Task item - What is needed here is an exact repetition of the records below, beginning at the line that has "You are a computer-use agent. The" and stopping after the line that has "Screen dimensions: 820x627".

━━━ Data extract

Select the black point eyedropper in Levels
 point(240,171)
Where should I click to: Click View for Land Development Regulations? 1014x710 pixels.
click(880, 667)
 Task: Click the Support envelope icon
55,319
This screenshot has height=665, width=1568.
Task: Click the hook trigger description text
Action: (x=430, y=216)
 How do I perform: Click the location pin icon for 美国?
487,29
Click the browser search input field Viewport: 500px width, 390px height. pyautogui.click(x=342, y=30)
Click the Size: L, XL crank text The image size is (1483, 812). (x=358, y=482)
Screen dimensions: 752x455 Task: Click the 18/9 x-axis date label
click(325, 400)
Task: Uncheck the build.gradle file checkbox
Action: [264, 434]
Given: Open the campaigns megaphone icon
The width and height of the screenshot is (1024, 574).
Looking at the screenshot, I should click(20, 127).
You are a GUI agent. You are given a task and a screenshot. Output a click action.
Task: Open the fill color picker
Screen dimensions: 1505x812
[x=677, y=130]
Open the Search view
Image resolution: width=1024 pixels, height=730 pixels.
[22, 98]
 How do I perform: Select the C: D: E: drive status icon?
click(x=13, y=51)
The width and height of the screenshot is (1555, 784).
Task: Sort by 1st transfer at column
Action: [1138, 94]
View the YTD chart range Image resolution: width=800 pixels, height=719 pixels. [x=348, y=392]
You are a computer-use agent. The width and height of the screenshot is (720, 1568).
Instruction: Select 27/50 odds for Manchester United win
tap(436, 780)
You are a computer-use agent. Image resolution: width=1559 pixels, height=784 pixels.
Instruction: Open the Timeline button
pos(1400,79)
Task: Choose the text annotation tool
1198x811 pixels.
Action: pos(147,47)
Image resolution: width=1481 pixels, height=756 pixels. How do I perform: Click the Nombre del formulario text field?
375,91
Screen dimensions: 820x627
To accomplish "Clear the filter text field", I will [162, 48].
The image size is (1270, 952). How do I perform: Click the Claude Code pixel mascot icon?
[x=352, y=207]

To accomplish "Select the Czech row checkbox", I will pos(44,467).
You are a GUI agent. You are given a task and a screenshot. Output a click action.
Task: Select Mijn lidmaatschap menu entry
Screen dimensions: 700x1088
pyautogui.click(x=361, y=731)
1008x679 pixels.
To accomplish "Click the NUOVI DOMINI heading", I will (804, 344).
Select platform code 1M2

━━━━━━

Output of the exercise -
You are a computer-use agent. The width and height of the screenshot is (720, 1568).
Instruction: Select 27/50 odds for Manchester United win
tap(436, 780)
You are a computer-use agent. Image resolution: width=1559 pixels, height=784 pixels.
Instruction: Open the Timeline button
pos(1400,79)
Task: Choose the text annotation tool
1198x811 pixels.
Action: pos(147,47)
Image resolution: width=1481 pixels, height=756 pixels. How do I perform: Click the Nombre del formulario text field?
375,91
Screen dimensions: 820x627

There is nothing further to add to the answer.